Comme la grippe espagnole du début du siècle dernier, la plupart des pays sont touchés. Les grandes entreprises multinationales, ces mastodontes dont on a dit que c’étaient eux qui disposaient d’un Etat et non le contraire, ne sont pas épargnés. Quand on entend le patron de GM, le symbole même du capitalisme américain ( les prédécesseurs d’Obama ne s’ y étaient pas trompés qui affirmaient que « ce qui est bon pour General Motors est bon pour les Etats Unis ) implorer l’Administration de lui fournir de toute urgence des fonds pour sauver son entreprise de la faillite on se rend compte vraiment de la puissance du Tsunami qui vient de frapper l’économie mondiale. Même Greenspan, l’ancien patron de la Banque Fédérale américaine avoue "n’avoir jamais vu ça". Un scénario catastrophe que même les spécialistes du genre à Hollywood n’avaient jamais osé imaginer. Une fois de plus, la réalité dépassait la fiction. En feuilletant cet atlas, on est frappé par la similitude des réactions des responsables politiques dès que les prémices de la crise sont apparues. Partout, la même volonté de nier la réalité, de minimiser les dégâts, de pratiquer la méthode Coué.

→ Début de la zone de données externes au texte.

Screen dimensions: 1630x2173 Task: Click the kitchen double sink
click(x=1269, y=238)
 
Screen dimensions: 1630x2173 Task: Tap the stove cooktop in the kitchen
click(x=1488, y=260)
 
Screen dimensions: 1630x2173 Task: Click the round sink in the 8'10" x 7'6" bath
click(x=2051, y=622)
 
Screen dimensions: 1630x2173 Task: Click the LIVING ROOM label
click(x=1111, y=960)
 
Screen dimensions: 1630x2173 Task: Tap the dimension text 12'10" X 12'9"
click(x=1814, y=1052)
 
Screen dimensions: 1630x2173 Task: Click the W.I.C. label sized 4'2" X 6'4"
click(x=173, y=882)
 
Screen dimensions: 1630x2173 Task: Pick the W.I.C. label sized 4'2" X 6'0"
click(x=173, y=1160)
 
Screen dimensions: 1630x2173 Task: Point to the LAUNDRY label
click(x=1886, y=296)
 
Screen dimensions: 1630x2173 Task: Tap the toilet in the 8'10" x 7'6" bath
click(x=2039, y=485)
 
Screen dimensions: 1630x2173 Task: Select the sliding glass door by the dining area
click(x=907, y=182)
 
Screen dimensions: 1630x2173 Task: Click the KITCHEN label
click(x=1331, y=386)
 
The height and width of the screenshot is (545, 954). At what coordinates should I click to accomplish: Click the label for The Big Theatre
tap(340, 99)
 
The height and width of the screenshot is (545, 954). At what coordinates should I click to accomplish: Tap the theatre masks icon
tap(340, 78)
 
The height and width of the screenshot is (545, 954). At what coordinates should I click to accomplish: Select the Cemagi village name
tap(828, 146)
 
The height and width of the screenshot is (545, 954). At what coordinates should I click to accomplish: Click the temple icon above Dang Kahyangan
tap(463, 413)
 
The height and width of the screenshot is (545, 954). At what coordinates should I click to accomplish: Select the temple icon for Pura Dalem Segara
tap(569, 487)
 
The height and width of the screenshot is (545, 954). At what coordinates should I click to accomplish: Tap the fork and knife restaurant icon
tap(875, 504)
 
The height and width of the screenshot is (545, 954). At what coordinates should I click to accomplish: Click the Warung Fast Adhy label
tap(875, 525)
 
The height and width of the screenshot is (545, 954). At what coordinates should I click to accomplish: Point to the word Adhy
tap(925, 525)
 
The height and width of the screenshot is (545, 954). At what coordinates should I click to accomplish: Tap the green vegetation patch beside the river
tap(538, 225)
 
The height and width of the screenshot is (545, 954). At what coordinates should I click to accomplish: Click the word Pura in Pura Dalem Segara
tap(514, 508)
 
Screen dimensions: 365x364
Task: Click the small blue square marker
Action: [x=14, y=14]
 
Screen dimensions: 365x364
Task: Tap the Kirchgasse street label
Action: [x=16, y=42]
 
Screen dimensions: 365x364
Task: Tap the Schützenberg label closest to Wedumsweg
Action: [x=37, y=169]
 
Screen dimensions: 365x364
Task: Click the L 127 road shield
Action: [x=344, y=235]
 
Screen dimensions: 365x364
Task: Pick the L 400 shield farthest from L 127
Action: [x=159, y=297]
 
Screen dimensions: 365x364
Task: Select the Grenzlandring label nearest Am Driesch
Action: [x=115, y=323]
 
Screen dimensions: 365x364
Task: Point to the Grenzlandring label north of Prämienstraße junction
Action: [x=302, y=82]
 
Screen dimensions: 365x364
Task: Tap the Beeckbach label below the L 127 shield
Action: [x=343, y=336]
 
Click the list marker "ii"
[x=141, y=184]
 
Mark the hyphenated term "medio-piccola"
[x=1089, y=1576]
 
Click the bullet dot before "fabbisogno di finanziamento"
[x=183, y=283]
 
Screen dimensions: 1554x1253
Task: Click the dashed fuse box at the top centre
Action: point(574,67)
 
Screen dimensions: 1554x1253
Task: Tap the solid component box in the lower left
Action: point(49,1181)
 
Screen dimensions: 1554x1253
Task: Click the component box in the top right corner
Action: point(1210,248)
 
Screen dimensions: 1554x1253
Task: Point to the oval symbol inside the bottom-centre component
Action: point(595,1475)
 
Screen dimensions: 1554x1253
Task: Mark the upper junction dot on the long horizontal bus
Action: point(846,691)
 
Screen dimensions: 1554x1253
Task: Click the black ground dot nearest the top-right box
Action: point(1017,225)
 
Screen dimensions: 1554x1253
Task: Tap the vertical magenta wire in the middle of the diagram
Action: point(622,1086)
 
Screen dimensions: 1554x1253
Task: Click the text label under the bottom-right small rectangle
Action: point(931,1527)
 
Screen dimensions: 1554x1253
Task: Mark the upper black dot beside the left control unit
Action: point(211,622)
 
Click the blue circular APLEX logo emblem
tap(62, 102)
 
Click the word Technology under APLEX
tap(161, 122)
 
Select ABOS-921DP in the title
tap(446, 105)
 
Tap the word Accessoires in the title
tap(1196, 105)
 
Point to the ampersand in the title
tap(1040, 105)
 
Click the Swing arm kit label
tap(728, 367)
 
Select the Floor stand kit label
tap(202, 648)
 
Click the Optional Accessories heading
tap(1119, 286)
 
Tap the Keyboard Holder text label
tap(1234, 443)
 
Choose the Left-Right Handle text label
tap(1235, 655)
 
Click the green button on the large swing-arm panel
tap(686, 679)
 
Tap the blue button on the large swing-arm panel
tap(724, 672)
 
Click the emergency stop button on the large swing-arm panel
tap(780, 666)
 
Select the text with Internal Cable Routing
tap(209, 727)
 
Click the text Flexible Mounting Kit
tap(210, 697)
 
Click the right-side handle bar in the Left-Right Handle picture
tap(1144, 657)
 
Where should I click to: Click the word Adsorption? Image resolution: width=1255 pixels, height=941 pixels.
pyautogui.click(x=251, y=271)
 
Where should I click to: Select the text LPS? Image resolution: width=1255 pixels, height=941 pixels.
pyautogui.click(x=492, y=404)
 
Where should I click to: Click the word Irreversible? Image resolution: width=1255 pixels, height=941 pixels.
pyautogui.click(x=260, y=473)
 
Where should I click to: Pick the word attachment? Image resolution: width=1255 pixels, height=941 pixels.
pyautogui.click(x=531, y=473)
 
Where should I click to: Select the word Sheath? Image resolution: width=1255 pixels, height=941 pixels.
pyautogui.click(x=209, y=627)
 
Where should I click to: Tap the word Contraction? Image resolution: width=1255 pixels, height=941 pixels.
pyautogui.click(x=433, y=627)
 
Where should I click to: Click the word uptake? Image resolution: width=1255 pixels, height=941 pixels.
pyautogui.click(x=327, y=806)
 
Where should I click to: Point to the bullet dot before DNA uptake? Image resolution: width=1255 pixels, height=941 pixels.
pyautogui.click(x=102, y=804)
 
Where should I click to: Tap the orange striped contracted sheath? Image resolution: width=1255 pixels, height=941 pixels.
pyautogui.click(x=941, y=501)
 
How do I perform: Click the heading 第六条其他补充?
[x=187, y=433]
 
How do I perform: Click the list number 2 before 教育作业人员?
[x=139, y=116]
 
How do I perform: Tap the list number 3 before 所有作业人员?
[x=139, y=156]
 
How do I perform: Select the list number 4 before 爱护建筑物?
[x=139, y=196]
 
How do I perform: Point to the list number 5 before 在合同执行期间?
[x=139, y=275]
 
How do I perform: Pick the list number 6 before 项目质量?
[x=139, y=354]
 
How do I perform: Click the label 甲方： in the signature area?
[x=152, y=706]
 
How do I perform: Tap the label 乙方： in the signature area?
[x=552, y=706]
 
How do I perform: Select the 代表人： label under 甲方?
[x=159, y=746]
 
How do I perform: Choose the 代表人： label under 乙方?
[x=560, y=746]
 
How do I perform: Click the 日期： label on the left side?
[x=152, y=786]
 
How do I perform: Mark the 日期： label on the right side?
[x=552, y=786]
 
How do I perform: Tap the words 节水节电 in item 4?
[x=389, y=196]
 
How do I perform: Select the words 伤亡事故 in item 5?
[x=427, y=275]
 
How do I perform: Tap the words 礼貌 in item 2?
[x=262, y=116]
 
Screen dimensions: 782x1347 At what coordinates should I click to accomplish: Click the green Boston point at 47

Au début des années 80, dans une France qui se débattait dans une grave crise sociale et économique, l’acteur français, Yves Montand avait animé une émission de télévision dont le titre était volontairement provocateur, «Vive la Crise» qui avait eu un grand retentissement, la prestation de Montand y était certainement pour beaucoup.Ce qui était remarquable, c'est que les auteurs de l’émission n’avaient pas cherché à rassurer l’opinion publique mais au contraire à lui faire prendre conscience de la gravité de la situation. L’idée centrale en était que la crise, parce qu’elle était le révélateur de nos faiblesses et de nos lacunes, parce que, également, l’opinion est plus encline en de pareilles périodes, à faire des sacrifices, à des concessions parfois pénibles, doit être mise à profit pour réformer ce qui ne pouvait l’être dans une période de prospérité. Peut-être que le temps se prête, aujourd’hui, pour revoir un système qui paraissait infaillible hier mais qui, aujourd’hui, a montré, assurément, ses limites.